Il 24 marzo 2026, presso l’Officina Badoni, si è svolta l’assemblea annuale della Comunità, che conta attualmente 67 soci pubblici e privati distribuiti su 12 cabine primarie, per una potenzialità complessiva di circa 7.000 kW, di cui un terzo già installati. Molti soci hanno partecipato al bando PNRR, chiuso nel novembre 2025, per ottenere contributi a fondo perduto fino al 40% dell’investimento. Nonostante le difficoltà incontrate, come il ridimensionamento delle risorse disponibili e i ritardi nelle risposte da parte del GSE, i primi esiti positivi stanno arrivando in queste settimane, delineando un quadro incoraggiante.

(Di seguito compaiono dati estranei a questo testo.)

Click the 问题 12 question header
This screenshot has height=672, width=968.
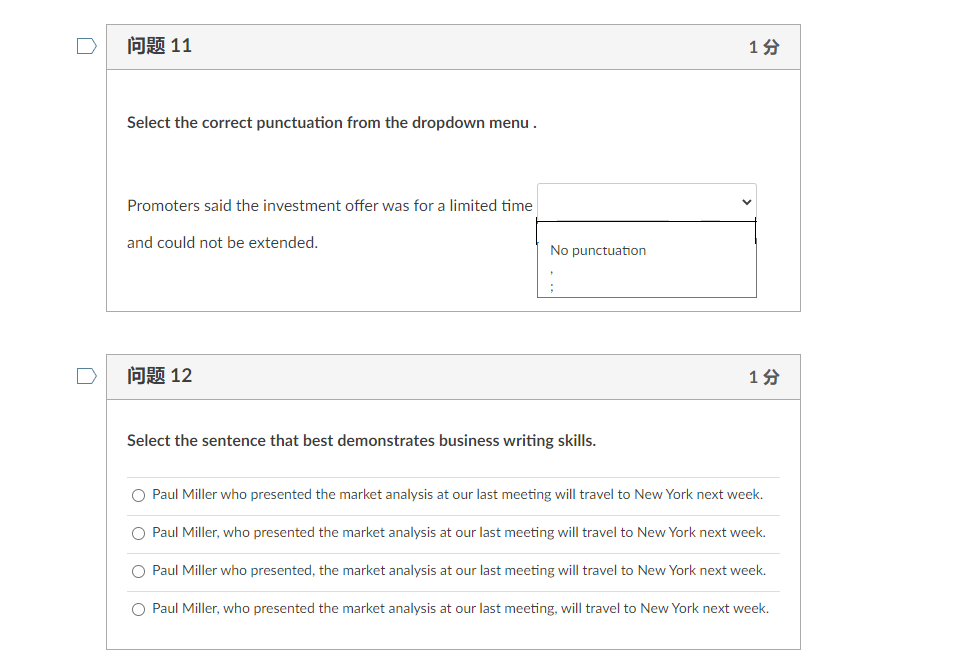click(159, 376)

Se tutte le 50 domande presentate vengono confermate e trasformate in impianti attivi, la CERS Lecco raggiungerà l’intera potenza prevista di 7.000 kW, distribuiti su 12 cabine che coinvolgono 10 Comuni, 18 enti e associazioni, e 40 piccole e medie imprese. In questo contesto, oltre 60 soci potranno autoprodurre e consumare energia rinnovabile, riducendo il prelievo dalla rete e generando incentivi da reinvestire sul territorio.

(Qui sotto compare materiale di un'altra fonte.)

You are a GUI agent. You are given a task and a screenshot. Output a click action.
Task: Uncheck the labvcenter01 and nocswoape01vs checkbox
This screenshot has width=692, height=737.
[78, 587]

Nel corso dell’assemblea, i soci hanno approvato il bilancio 2025 e partecipato a una sessione pubblica dedicata al contesto energetico globale e locale. L’incontro ha visto l’intervento del salesiano don Paolo Negrini, esperto di geopolitica e approvvigionamenti energetici, che ha illustrato le interconnessioni tra fonti energetiche, infrastrutture di distribuzione, mercati internazionali e crisi mediorientale.

La discussione si è poi concentrata sul territorio lecchese, evidenziando come le Comunità Energetiche contribuiscano ad aumentare la resilienza locale, rappresentando un’infrastruttura civica di sicurezza energetica, capace di ridurre gli squilibri economici e favorire la pace.

Nonostante i tempi più lunghi del previsto, la CERS Lecco sta consolidando la propria identità e si prepara ad affrontare le prossime sfide con una visione chiara: crescere, produrre energia green e restituire valore alla comunità.